# [Data for analysis]
--- START ---

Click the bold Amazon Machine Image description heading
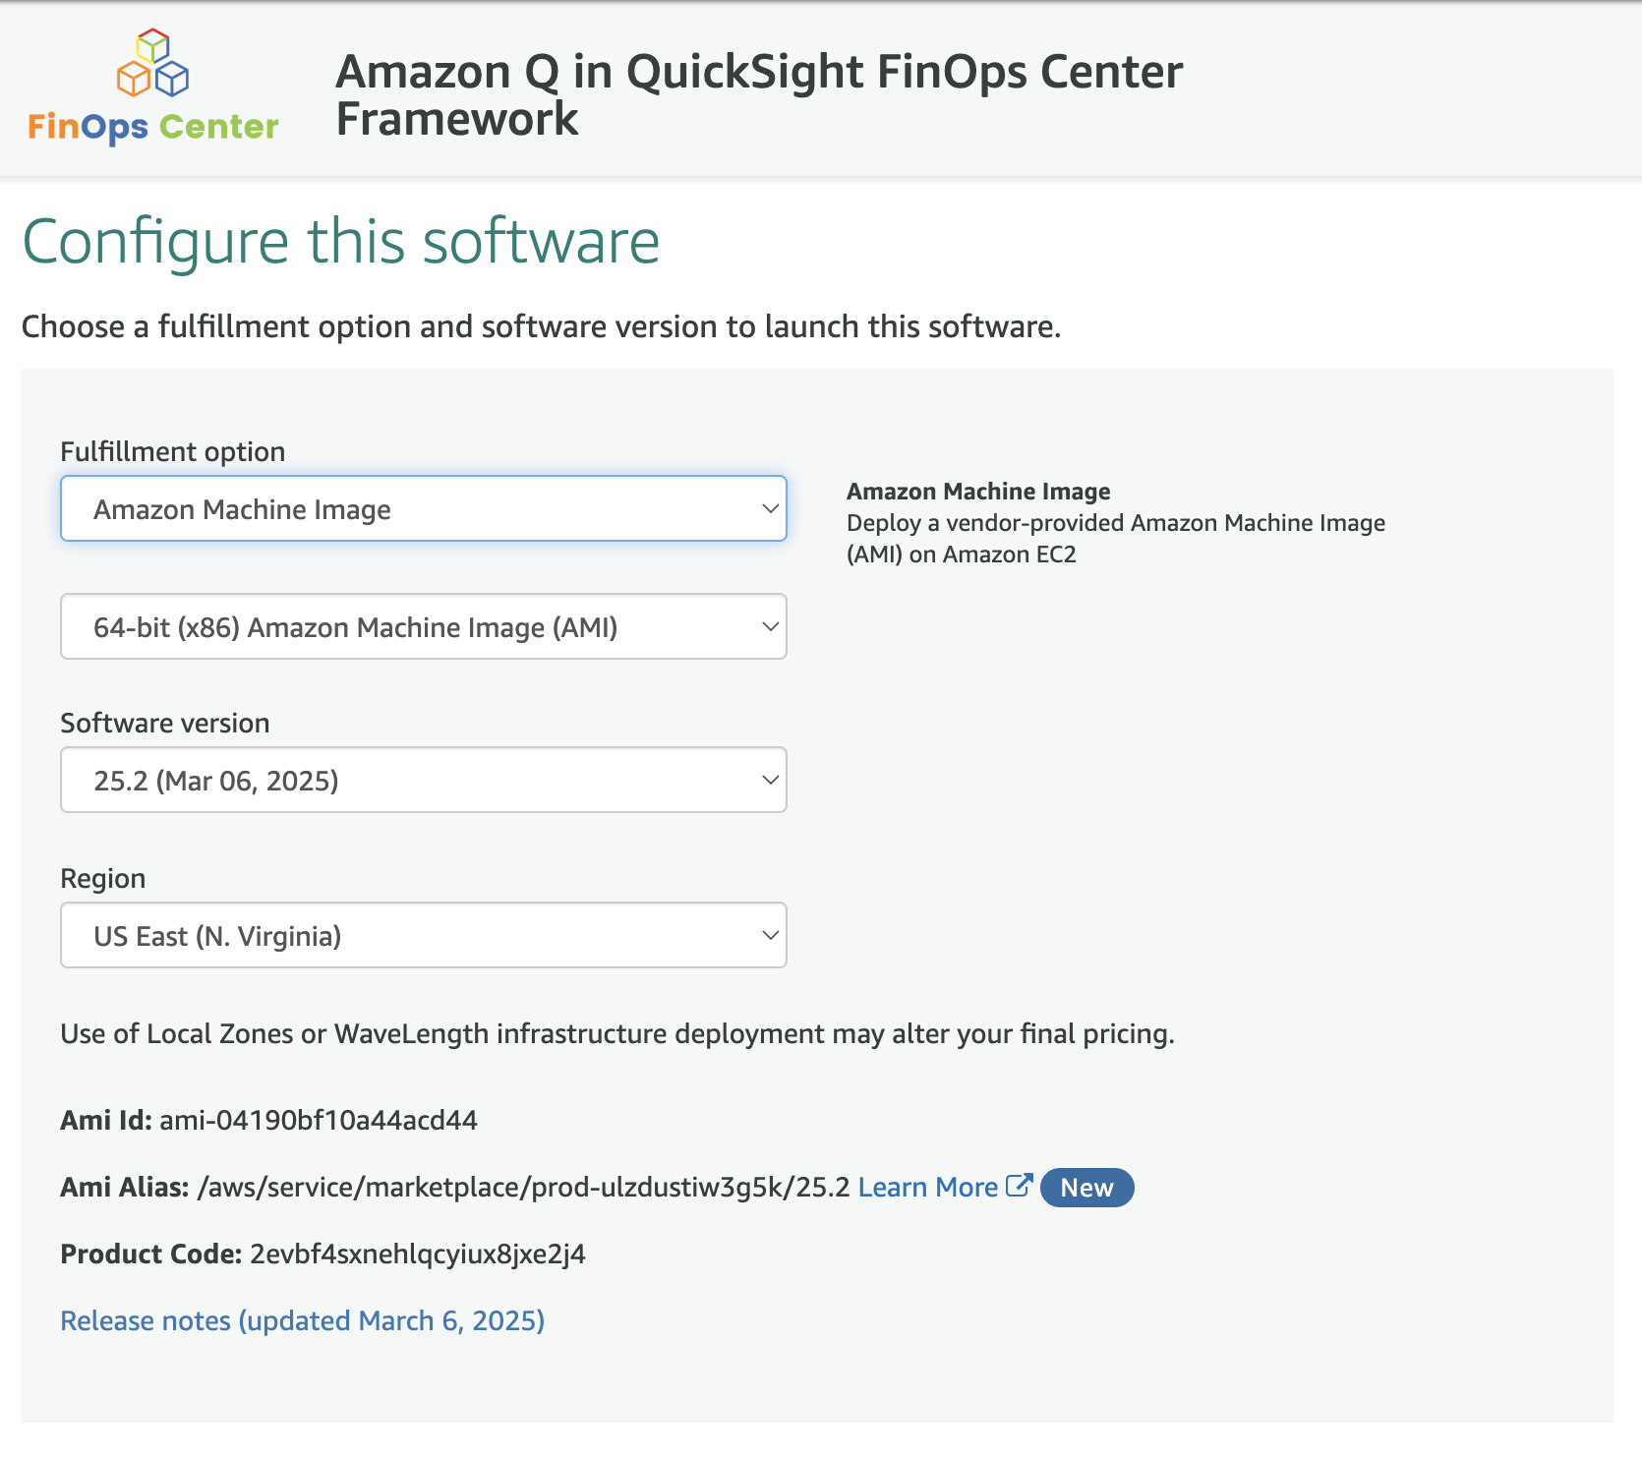 [x=978, y=492]
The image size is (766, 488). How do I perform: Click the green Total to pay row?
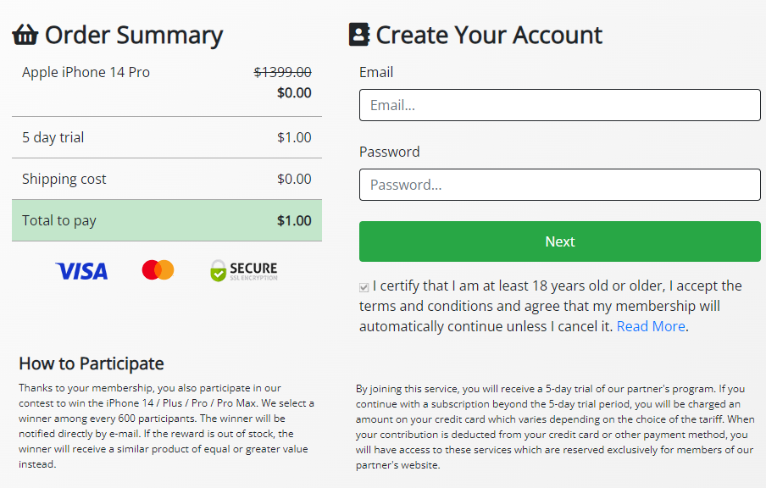(x=167, y=220)
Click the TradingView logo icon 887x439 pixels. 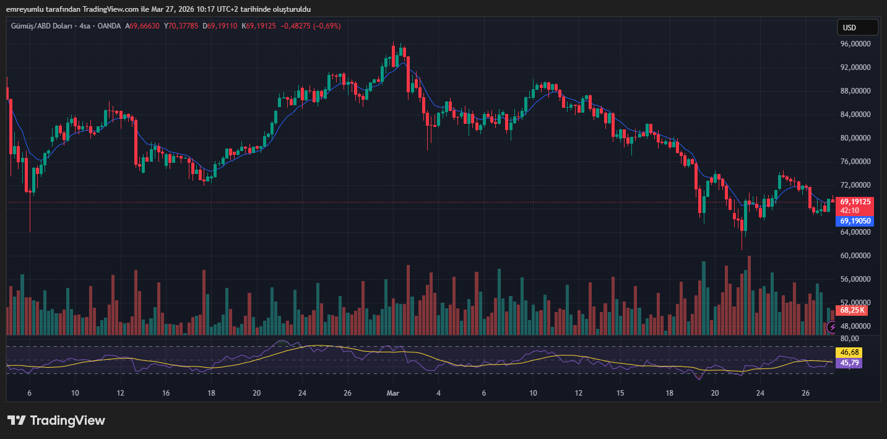[16, 420]
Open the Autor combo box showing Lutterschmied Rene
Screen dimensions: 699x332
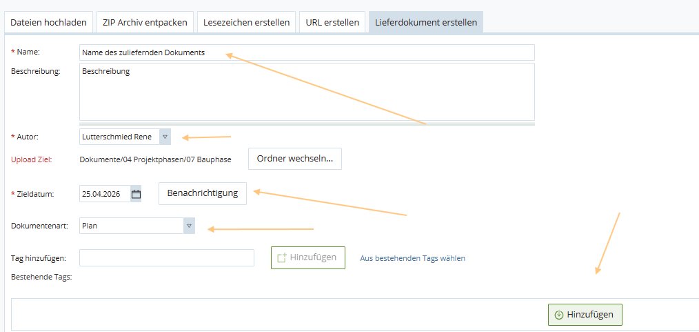click(x=125, y=137)
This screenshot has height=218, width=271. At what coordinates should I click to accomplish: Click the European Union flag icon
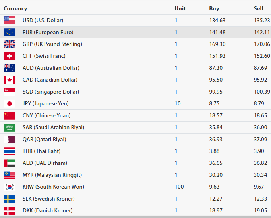coord(10,32)
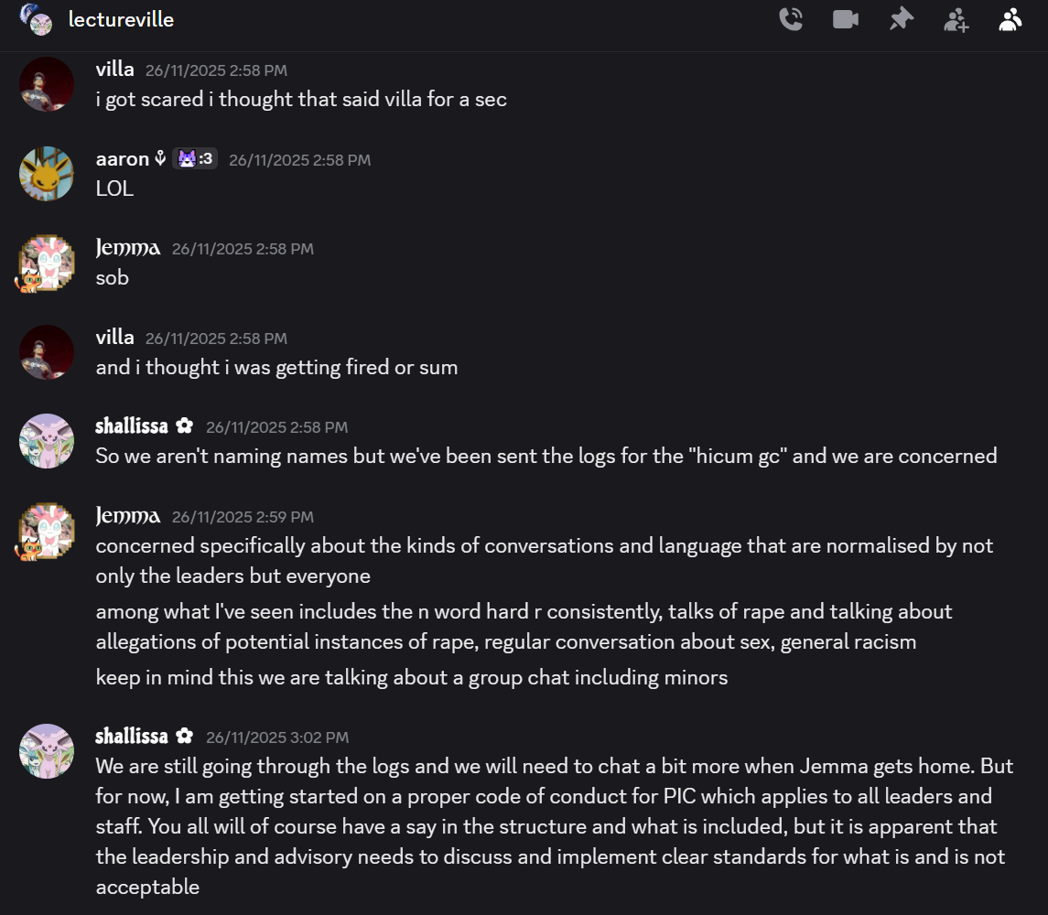This screenshot has height=915, width=1048.
Task: Click aaron's Pikachu avatar
Action: 47,173
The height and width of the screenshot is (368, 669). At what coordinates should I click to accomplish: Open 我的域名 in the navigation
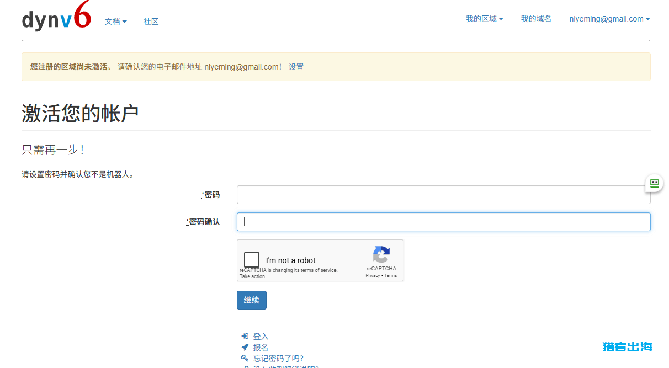pos(536,19)
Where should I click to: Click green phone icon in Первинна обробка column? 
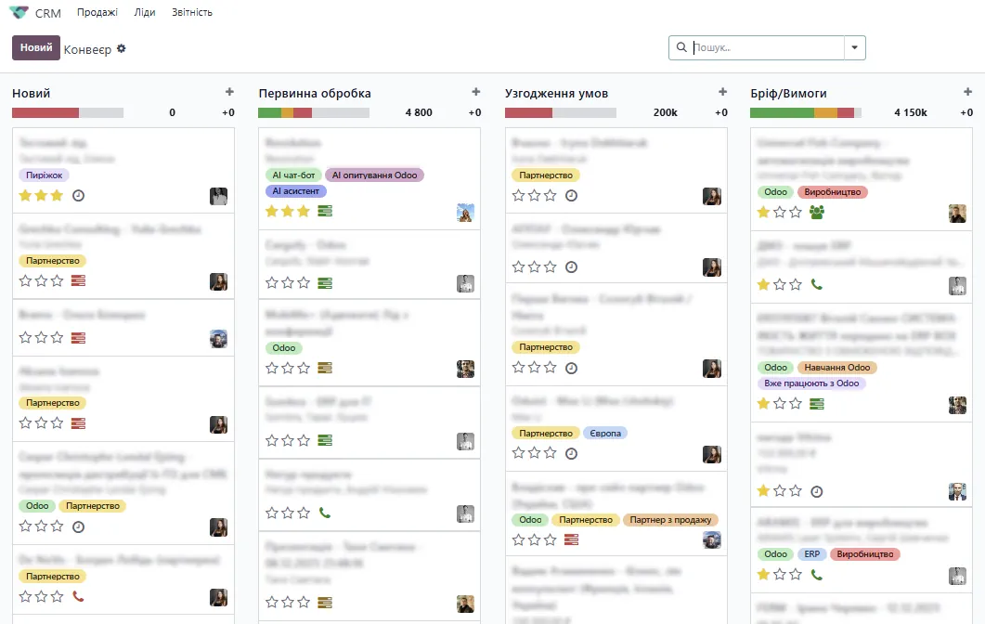tap(325, 513)
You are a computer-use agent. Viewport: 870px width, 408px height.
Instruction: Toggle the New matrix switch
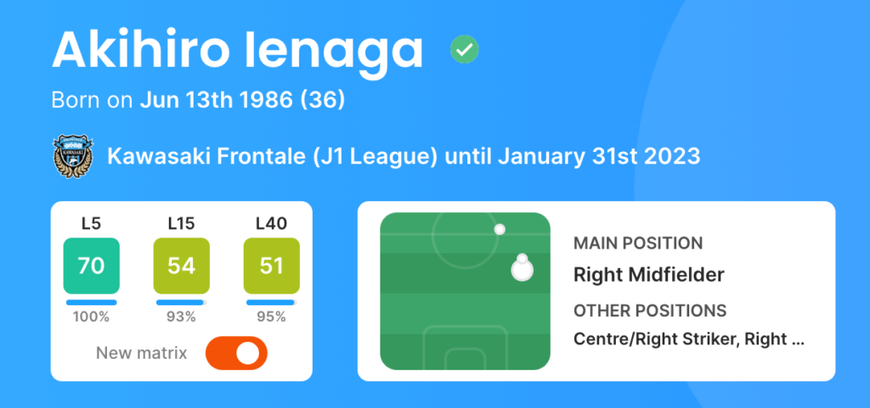(x=236, y=354)
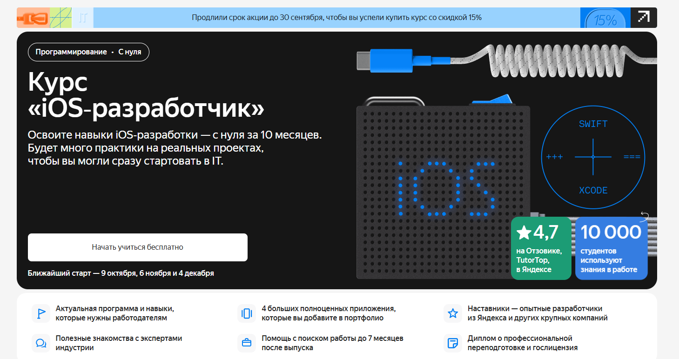This screenshot has width=679, height=359.
Task: Click the curved arrow icon above students badge
Action: (x=645, y=215)
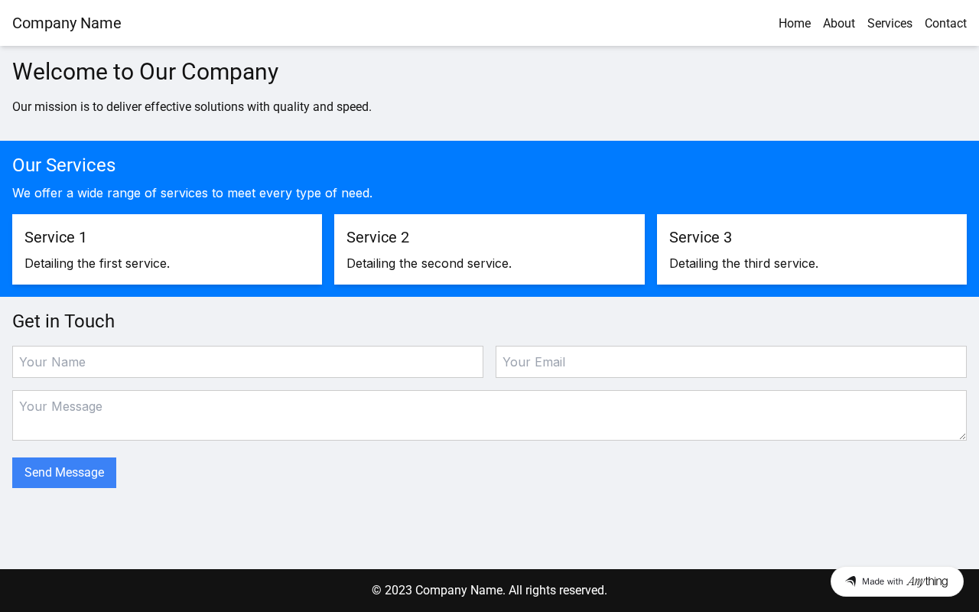
Task: Click the Anything logo icon in badge
Action: [x=851, y=581]
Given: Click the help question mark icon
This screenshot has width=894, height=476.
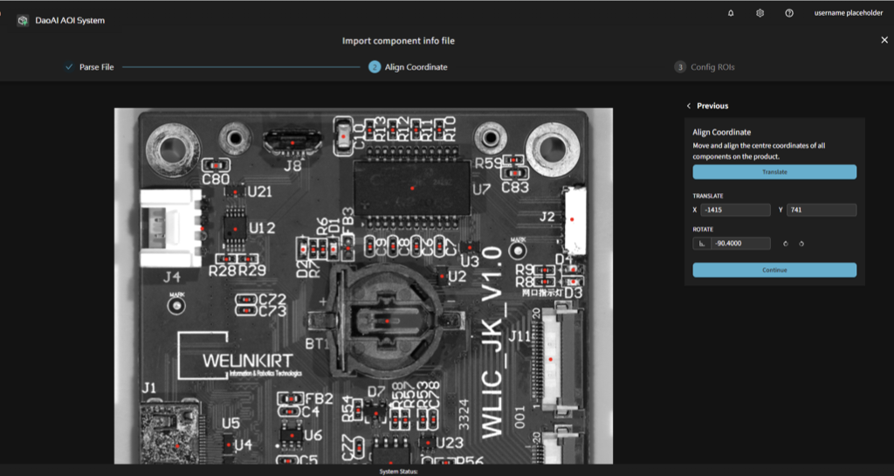Looking at the screenshot, I should pyautogui.click(x=789, y=13).
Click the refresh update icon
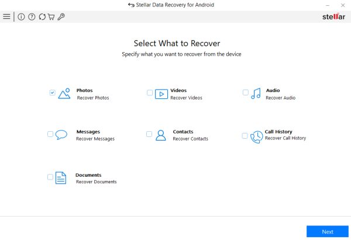Screen dimensions: 351x240 (x=42, y=17)
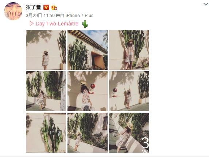
Task: Click the 3 more-photos overlay number
Action: tap(145, 143)
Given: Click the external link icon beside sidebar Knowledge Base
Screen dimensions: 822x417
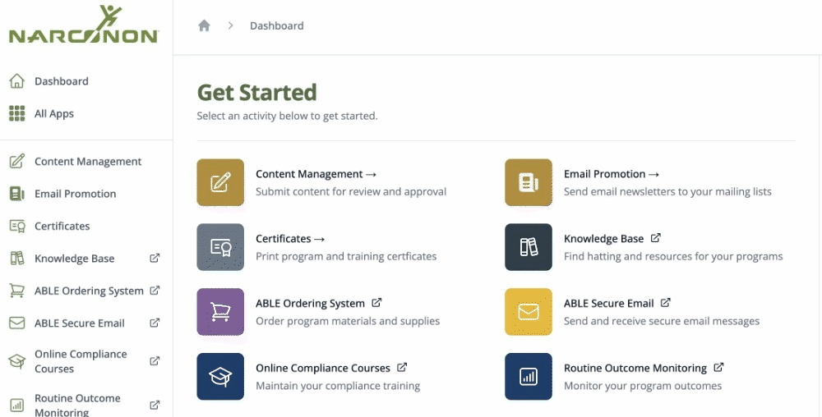Looking at the screenshot, I should click(155, 258).
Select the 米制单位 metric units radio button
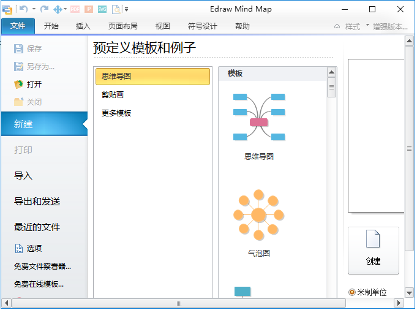Viewport: 417px width, 310px height. [352, 292]
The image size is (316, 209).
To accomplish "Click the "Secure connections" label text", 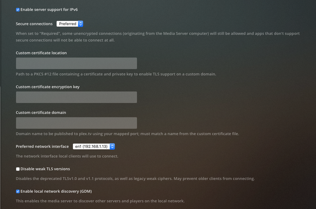I will [x=34, y=24].
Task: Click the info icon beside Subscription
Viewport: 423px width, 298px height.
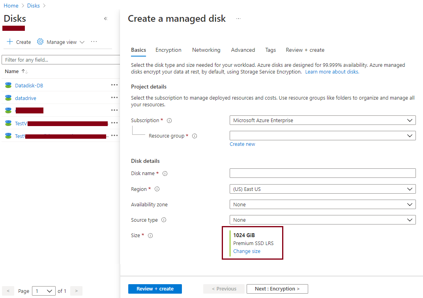Action: tap(169, 120)
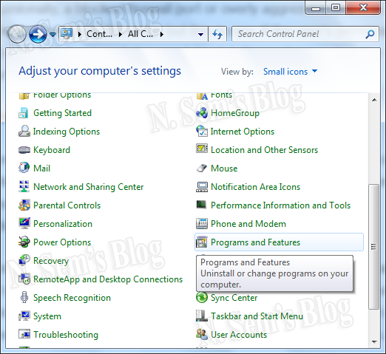Click the Mouse settings icon
The width and height of the screenshot is (386, 354).
coord(202,169)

--- END ---

# [Your task]
Read the lines above. Gather those in which the string "beside" is found.

# [Solution for this exercise]
Given: Click the external link icon beside sidebar Knowledge Base
Task: Click the info icon beside Subscription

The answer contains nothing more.